The highest strength steels have isotropic strength near $2\ \textrm{GPa}$, and have ductilities of $3\%$ to $10\%$. Kevlar fibers are near $3\ \textrm{GPa}$ but only along their length. Their transverse strength is closer to $50\ \textrm{MPa}$, and they have limited extensibility, closer to $1\%$. All of these values are available with some internet sleuthing and in many textbooks. Bamboo fiber data is harder to find, but the sources here and here (both links end at ScienceDirect, and are peer-reviewed journal articles) have interesting results. The former link has either $350\ \textrm{MPa}$ or $550\ \textrm{MPa}$ depending on preparation method, with no reported variance (though there is probably considerable variance, it was not reported). The latter link gives $650\pm175\ \textrm{MPa}$ and $800\pm100\ \textrm{MPa}$ for different preparation methods.

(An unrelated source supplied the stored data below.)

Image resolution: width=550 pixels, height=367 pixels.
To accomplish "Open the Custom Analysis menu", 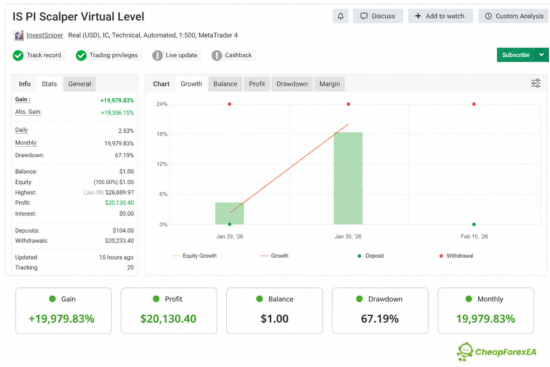I will [x=513, y=16].
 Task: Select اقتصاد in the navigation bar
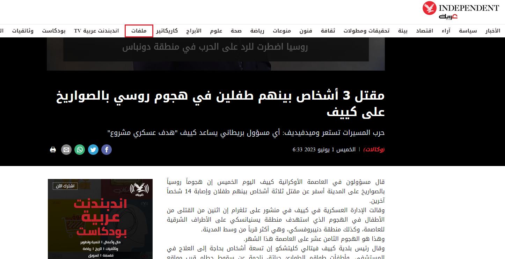coord(424,31)
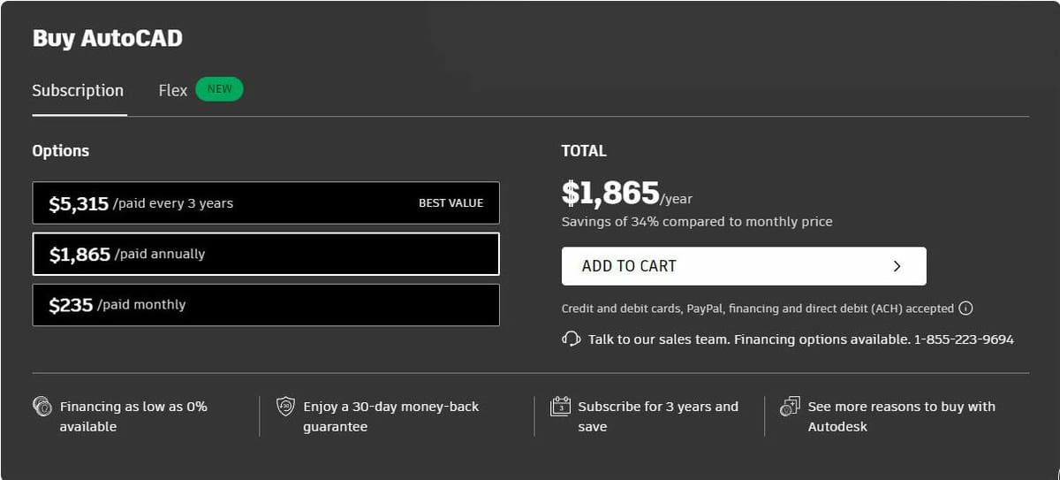Open Financing as low as 0% available link
This screenshot has width=1060, height=480.
click(133, 416)
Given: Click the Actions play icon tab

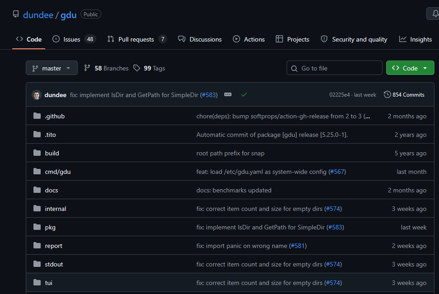Looking at the screenshot, I should (236, 39).
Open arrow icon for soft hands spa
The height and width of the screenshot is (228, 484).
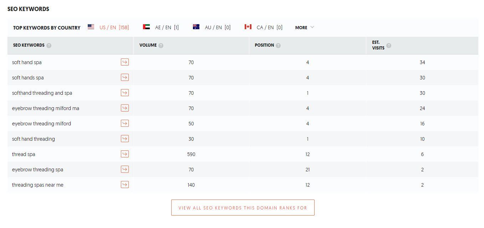[124, 77]
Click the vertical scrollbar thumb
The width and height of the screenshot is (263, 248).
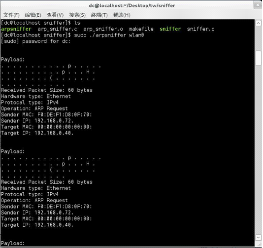(258, 58)
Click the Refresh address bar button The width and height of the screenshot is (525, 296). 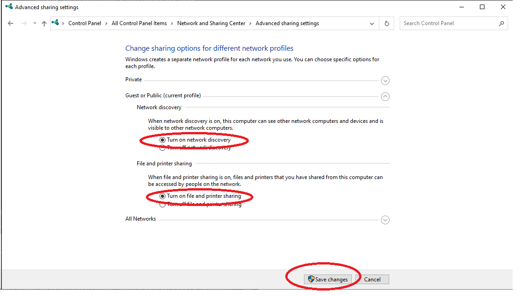[387, 23]
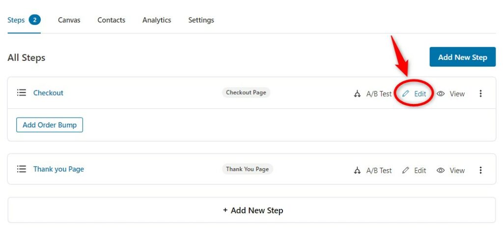Click the drag handle icon beside Thank you Page

[22, 169]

Note that these values are all along the fiber lengths. No values were found for transverse strength, though it is probably an order of magnitude lower than longitudinal strength if the mechanisms are similar to those of non-biological polymers. And, at any rate, the fiber strengths are misleading since the fibers must be mixed into a polymer-matrix composite to be of any use (except perhaps as ropes), which will result in strength values lower than those of the fibers alone.
Measuring the strength of bamboo plants is challenging due to the variation in size and shape, and the difficulties of finding proper measuring tools, or even of what geometric values to measure. I was unable to find any information on the subject of bamboo plants.
As with all material selection problems, there are other tradeoffs worth considering depending on application and requirements. Some things to think about include ecological factors (bamboo is renewable), environmental factors (bamboo is flammable), loading factors (steel can be made ductile and its high properties are isotropic), and weight considerations (bamboo is much less dense). Another important factor is processing: steel is always initially made by casting to a generic shape then by working, or directly to shape by casting. The process is intensive but relatively straightforward and well understood. To form a bamboo composite one must separate the fibers from the remaining plant material, chop them to size, coat them with sizing to ensure compatibility with the matrix material, mix with matrix resin, and then finally form into shape. Some of these steps and how they affect properties are not well understood yet.